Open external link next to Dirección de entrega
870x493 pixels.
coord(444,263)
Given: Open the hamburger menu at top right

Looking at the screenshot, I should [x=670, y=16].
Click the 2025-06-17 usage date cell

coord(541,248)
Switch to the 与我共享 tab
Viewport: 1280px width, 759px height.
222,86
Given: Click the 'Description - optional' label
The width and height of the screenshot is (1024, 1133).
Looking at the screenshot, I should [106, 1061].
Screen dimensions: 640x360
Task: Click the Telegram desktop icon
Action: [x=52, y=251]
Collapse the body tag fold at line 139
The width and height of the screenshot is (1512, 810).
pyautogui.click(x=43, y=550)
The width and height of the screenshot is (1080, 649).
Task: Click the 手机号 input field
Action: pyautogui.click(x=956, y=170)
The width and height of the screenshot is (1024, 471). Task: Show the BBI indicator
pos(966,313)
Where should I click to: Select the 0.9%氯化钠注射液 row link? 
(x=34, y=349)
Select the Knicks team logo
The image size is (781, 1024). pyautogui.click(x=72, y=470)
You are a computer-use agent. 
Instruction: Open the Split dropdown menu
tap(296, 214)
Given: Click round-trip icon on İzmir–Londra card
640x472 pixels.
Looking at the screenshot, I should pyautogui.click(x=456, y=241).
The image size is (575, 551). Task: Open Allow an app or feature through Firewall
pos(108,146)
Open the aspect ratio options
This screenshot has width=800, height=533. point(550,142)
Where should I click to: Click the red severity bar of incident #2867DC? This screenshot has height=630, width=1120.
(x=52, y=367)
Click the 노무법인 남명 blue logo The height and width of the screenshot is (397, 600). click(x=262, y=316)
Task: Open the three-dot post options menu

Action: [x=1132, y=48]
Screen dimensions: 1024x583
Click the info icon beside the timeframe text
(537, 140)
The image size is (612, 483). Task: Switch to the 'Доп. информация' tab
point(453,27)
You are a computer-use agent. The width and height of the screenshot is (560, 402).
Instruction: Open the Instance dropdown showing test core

» TRY IT: Exactly one number is the expected answer: the count of lines in the entries where the word "computer" is found.

» RESULT: 2